[Consegna 1] Indica se ciascuna delle affermazioni (a), (b) e (c) concorda con il brano di partenza, rispondendo sì o no e citando esattamente le parole del brano che lo stabiliscono. (a) Il vescovo ha invitato a pregare con i fratelli cristiani d’Oriente. (b) Il verbo addormentarsi si usa per dare ai bambini la notizia della morte dei nonni. (c) L’invito del vescovo è arrivato nel giorno di Natale.
[Consegna 2] Riscrivi soltanto la parte dei record che va dalla riga contenente "652x747 pixels. At" fino alla fine dei record, estremi compresi, sostituendo "plus button" con "add button" e lasciando invariato tutto il resto. Ometti le immagini.

=== Brano di partenza ===

Il nostro vescovo Giuseppe, con una profonda preghiera nel giorno della solennità dell’Assunzione di Maria, ci ha invitato a pregare con i fratelli cristiani d’Oriente. Ci ha ricordato che festeggiano “l’addormentarsi della tutta Santa”. Il verbo addormentarsi è un’ efficacissima metafora cristiana della morte. Lo utilizziamo quando dobbiamo dare notizia ai bambini della morte dei nonni e, con fatica infinita, di quella di mamma o papà. Sottovoce diciamo loro che dormono. Riposano con Gesù. Eppure, se paragonato a quello della Madre di Dio, quell’addormentarsi ha spalancato le porte a una nuova “alba” della mia riflessione e della mia preghiera.

=== Righe di dati ===

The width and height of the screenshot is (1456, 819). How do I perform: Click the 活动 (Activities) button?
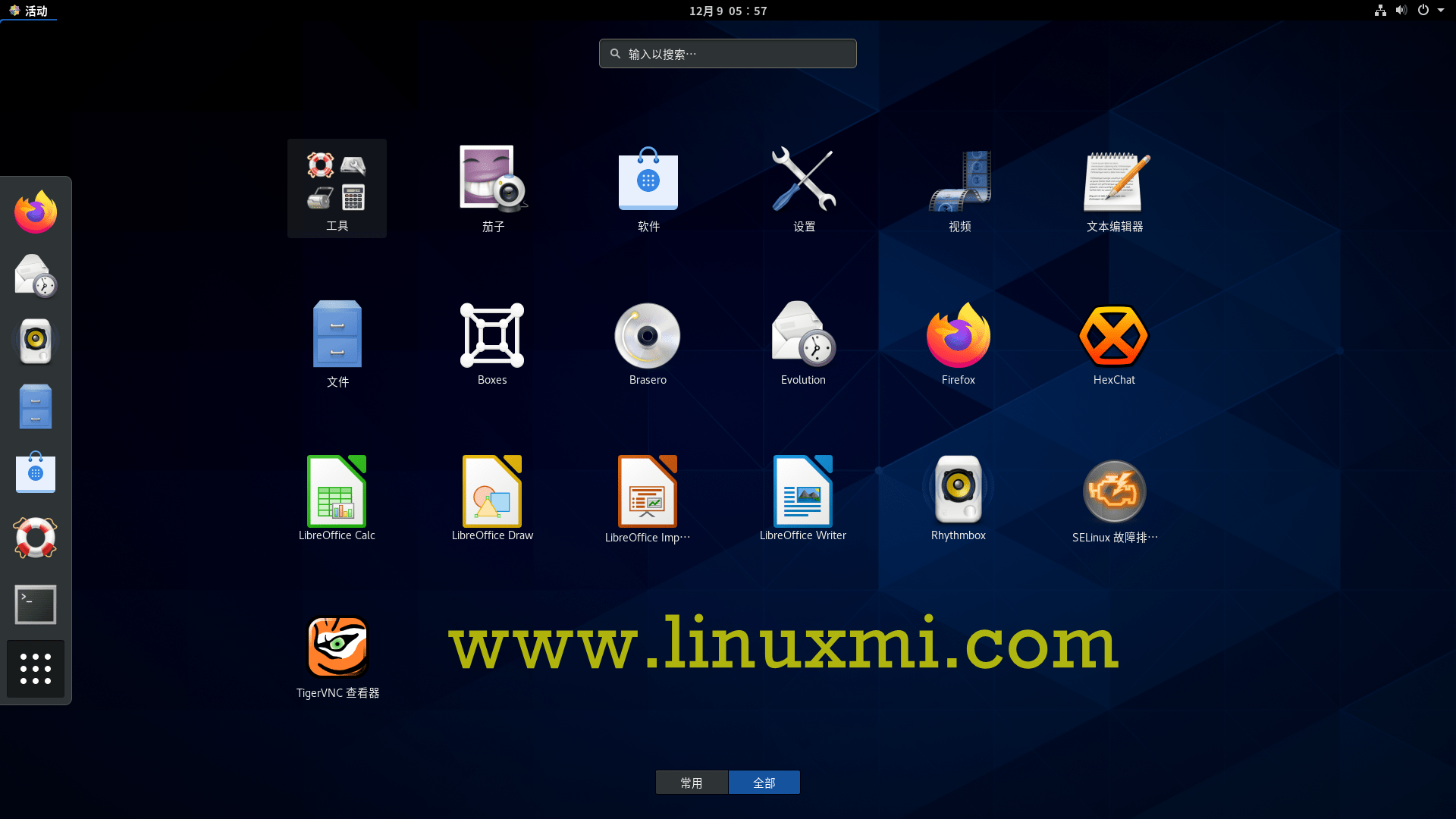tap(29, 11)
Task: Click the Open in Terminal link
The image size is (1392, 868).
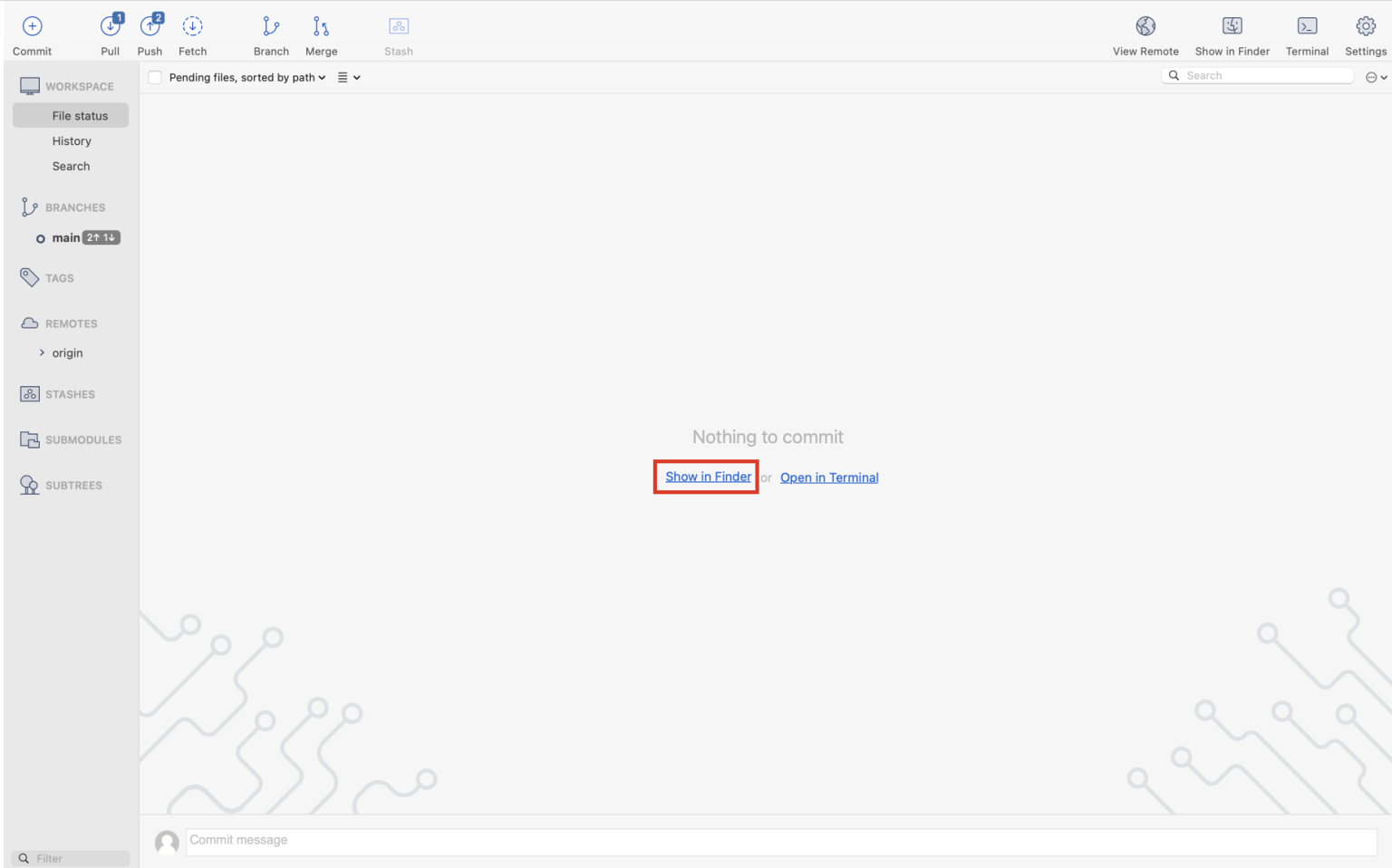Action: 829,477
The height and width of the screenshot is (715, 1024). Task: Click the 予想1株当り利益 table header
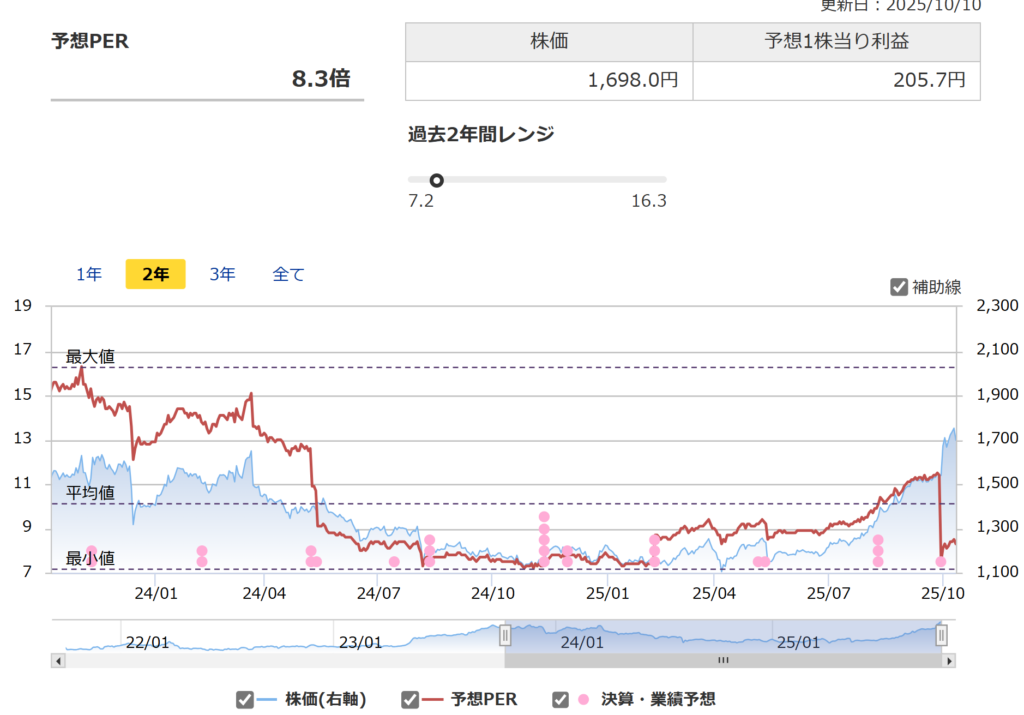[x=836, y=42]
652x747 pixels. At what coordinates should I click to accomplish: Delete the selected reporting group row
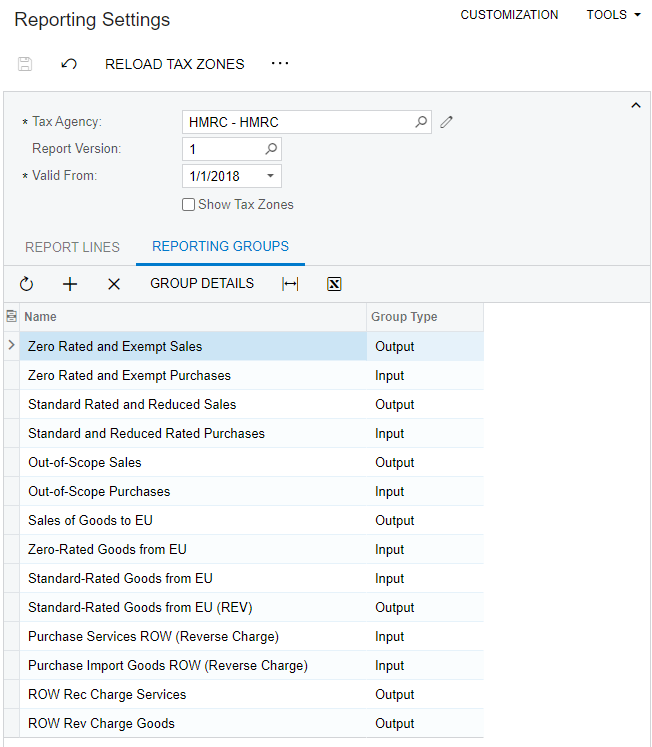click(x=114, y=284)
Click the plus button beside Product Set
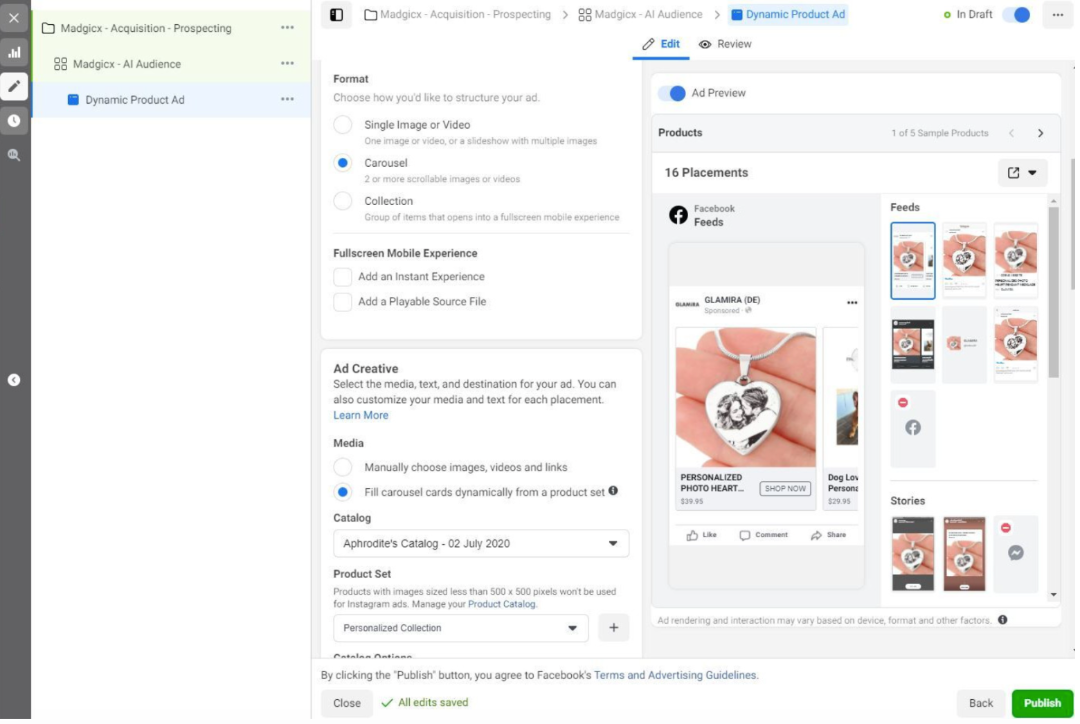This screenshot has width=1080, height=724. click(613, 628)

===

[Risultato 1]
(a) Sì: «ci ha invitato a pregare con i fratelli cristiani d’Oriente».
(b) Sì: «Lo utilizziamo quando dobbiamo dare notizia ai bambini della morte dei nonni».
(c) No: «nel giorno della solennità dell’Assunzione di Maria».

[Risultato 2]
652x747 pixels. At what coordinates should I click to accomplish: Delete the selected reporting group row
click(x=114, y=284)
Click the add button beside Product Set
This screenshot has width=1080, height=724. click(613, 628)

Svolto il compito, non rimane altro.